Question

In: Economics

background: Metallgecellschaft Refining and Marketing Company (MGRM) that lost $1.3 billion on energy derivatives from 1991...

background: Metallgecellschaft Refining and Marketing Company (MGRM) that lost $1.3 billion on energy derivatives from 1991 to 1993.

1.What major risks did MGRM identify? What major risks did MGRM fail to identify?

2.What are contango and backwardation and why were they important to MGRM’s situation?

3.Why is there often backwardation in the oil markets?

4.What should the MG’s board of directors have done differently? Did corporate governance fail?

5.Was MGRM hedging or speculating?

Solutions

Expert Solution

1. MGRM identified that it is exposed to market risk and therefore used stack and roll technique of hedging where you trade short term futures contract (for example, 3 months) to hedge long term exposures (say, for 10 years).

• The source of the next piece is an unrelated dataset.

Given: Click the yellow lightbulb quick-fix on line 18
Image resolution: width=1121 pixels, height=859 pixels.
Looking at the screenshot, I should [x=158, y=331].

They took a short position in forward contracts (to sell gas and oil commodities) for a long term and hedged this exposure by taking a long position in gas and oil futures contract for short terms.

MGRM failed to identify liquidity risk i.e. how would they finance the short term futures contract margin calls if the price of the oil and gas falls.

2. When futures price is greater than the spot price, then it is known as contango

When spot price is greater than futures price, then it is known as backwardation

In the case of MGRM, it was the contango market where the futures price is greater than the spot price which led to a great loss in stack and roll strategy. Because the spot price was falling, it was incurring a great loss in the long futures contract, which was to be settled with margin calls, that has to be paid by the MGRM.

3. Why is there often backwardation in the oil markets?

Because of the shortage of oil in the spot market. In this case the spot price is greater than the futures price and the investors with a long position gains from the futures market. But in MGRM case, the markets were contango and therefore, there was huge loss on the long position in the futures market.

4. a) Proper risk controls must have been applied by the board.

b) If the stack and roll strategy was to be used then a valuation reserve should have been made for the key risks.

c) Hedging a long term exposure with short term hedging is a risky task. Trade-offs between risk and rewards should have been analysed thoroughly before performing something like this.

Corporate governance did not succeed in the case of MGRM, the board should have issued stricter guidelines regarding the risk-taking capacity of the firm.

5. MGRM was hedging its long term forward contracts (short position) with short term futures contract (long position).